Please note: I found the above two drawings from educational sites, but that was a couple of years ago and I have lost the links. I will attempt to find them again!
Are you ready to learn how to put the thin and thick filaments into the myofibril now??? Good!
The thin and thick filaments are organized into neat bundles called sarcomeres. You can read about sarcomeres in your book. You can also check out the Muscle Page from a course at Stanford, and look at the sarcomere link for "other browsers." I'm just going to give you the basics here.

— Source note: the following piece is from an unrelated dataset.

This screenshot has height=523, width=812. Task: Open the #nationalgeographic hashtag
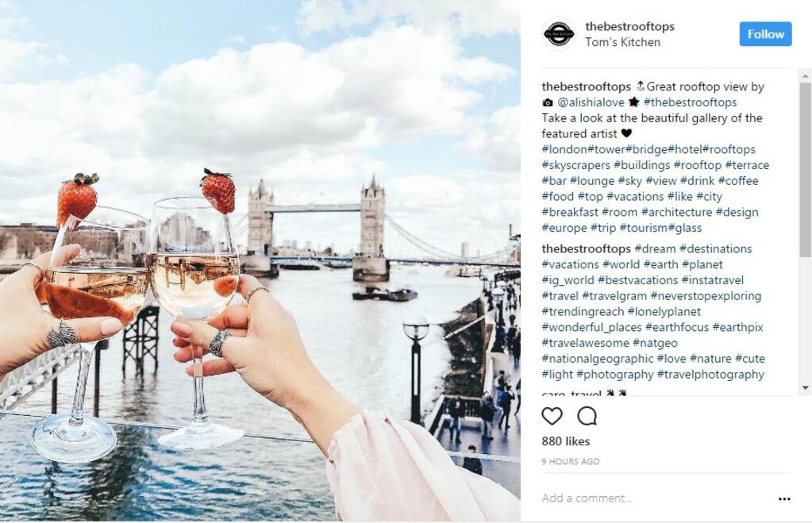pyautogui.click(x=598, y=359)
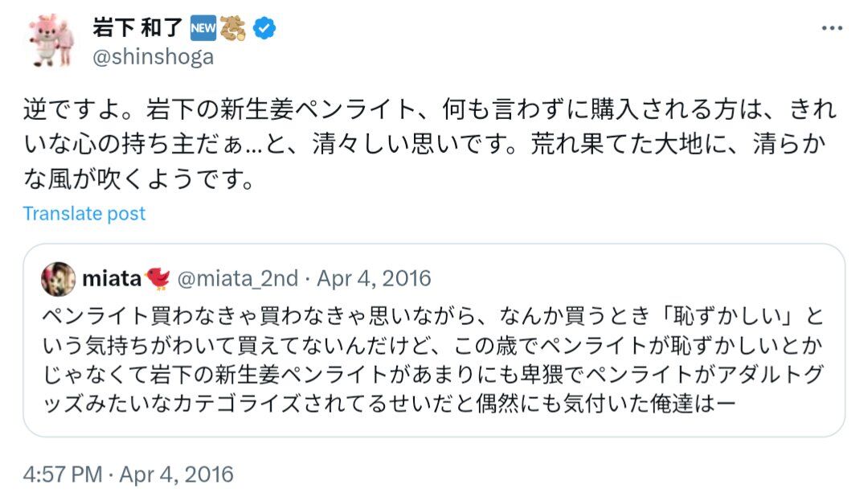
Task: Click the 4:57 PM time in the footer
Action: tap(64, 474)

Thin filaments attach at a point called the "Z line" so that they are all lined up with one another. This is shown in this schematic to the right. The Z line is the dark line that runs perpendicular to the actin filaments. Actually, it is simply a lot of sticky proteins that anchor the actin filaments in place.
The thick filaments run in between the thin filaments. I have put them in for you to see, but first I had to change the background color of the image so that both the thick and thin filaments would be readily visible. I also had to shrink the components down a bit more.
Here is the image of the thick and thin filaments together:
In order to fit the thick filaments between the thin, I needed 2 sets of the thin filaments. Also, it looks like the thick filaments are just floating in the middle... however, they are anchored by proteins (of the "M line"); I just didn't show that. As you look at this image, the following items should become easier to understand:
First of all, there are hundreds of myofibrils in each muscle fiber. To see that, take a look at the muscle section of the JayDoc HistoWeb, slides 6 & 7 in their expanded views. These are images of cross sections through muscle fibers... you'll see many dots on the cut edges; each of those dots is a myofibril.
Adjacent myofibrils line up evenly with each other. That means that the Z-lines of every sarcomere in one myofibril lines up with the Z-lines of every sarcomere in the adjacent myofibrils. Because of that, the I bands and the A bands in all the myofibrils within a muscle fiber are lined up. This is a difficult point to be able to understand with mental imagery. Take a look at the image here (stolen from the muscle section of the JayDoc HistoWeb, slide #2... you can go there and see the expanded view).
<-----The muscle fibers & the myofibrils run this way----->
If you look up again at the drawing above of the sarcomere, you'll see that the sarcomere runs left and right, but the bands run up and down. Just like in this photo. This causes the muscle fibers to look striped, and this appearance is called striated. We can say that the muscle fibers are striated because they have striations (stripes).
Take a look at your textbook Figure 9.5 to see how adjacent myofibrils line up within a muscle fiber. For the sake of clarity, this figure only shows 9 myofibrils within the muscle fiber-- but there would be hundreds!
Now if you think back to the last web page, you'll remember that there are cell membrane invaginations called t-tubules. These t-tubules run into the muscle fiber at the Z-lines (although your book's Figure 9.5 doesn't really show it like that).
For another link on muscle fibers and sarcomeres, you can see another professor's powerpoint presentation... however, he uses more terminology and detail than I do and than your book does. So just look through it, and don't worry about the extra terms he uses. Also, do not go past the anatomy of a sarcomere into the way a sarcomere works. OK?